Spin waves out of waste heat
The spin Seebeck effect represents a so-called spin-thermoelectric effect, which enables the conversion of thermal energy into electrical energy. Contrary to conventional thermoelectric effects, it also enables the recovery of heat energy in magnetic insulators in combination with a thin metallic layer. Researchers at Mainz University have recently been able to demonstrate that the origin of the spin Seebeck effect can be understood as thermally excited spin waves within the magnetic solid. These thermal spin waves present a so far unexploited way for the energy recovery of waste heat.

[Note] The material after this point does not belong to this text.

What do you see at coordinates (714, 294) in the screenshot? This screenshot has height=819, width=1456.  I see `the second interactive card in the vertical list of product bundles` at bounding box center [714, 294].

Following this discovery, the researchers started investigations of more complex materials, so called ferrimagnets. In contrast to simple ferromagnetic materials, ferrimagnets possess a non-trivial temperature dependence of the magnetization, resulting of a complex interplay of its different magnetic sublattices. By making use of temperature dependent spin Seebeck measurements of ferrimagnetic materials, it was possible to deduce characteristic and thus unique signal features. These features can be traced back to the magnonic origin of the effect and therefore allow to gain a new idea of thermal magnons and their distribution.
"Seeing the complicated signal behavior for the first time, I did not think that one could learn so much about the complex and intrinsic interaction within the materials. All this has only been possible due to the excellent collaboration with our national and international colleagues", said Andreas Kehlberger, who just recently finished his PhD in the research group of Professor Mathias Kläui, supported by a stipend of the Graduate School of Excellence "Materials Science in Mainz" (MAINZ) at Johannes Gutenberg University Mainz.
"I am very pleased that this exciting result emerged in a cooperation of a doctoral candidate out of my group at the MAINZ Graduate School of Excellence together with co-workers from Garching within the framework of the Priority Program on Spin Caloric Transport, funded by the German Research Foundation", emphasized Professor Mathias Kläui, Director of the MAINZ Graduate School of Excellence at Johannes Gutenberg University Mainz. "It shows that complex research is only possible in teams, for instance with funding by the DAAD SpinNet exchange program with Tohoku University."
Graduate School of Excellence "Materials Science in Mainz"
The MAINZ Graduate School of Excellence was approved in the Excellence Initiative of the German federal and state governments in 2007 and received a five-year funding extension in the second round in 2012 – a tremendous boost for the Mainz-based materials scientists and for the sponsorship of young researchers at JGU. The MAINZ Graduate School consists of work groups at Johannes Gutenberg University Mainz, the University of Kaiserslautern, and the Max Planck Institute for Polymer Research in Mainz. One of its focal research areas is spintronics, where cooperation with leading international partners plays an important role.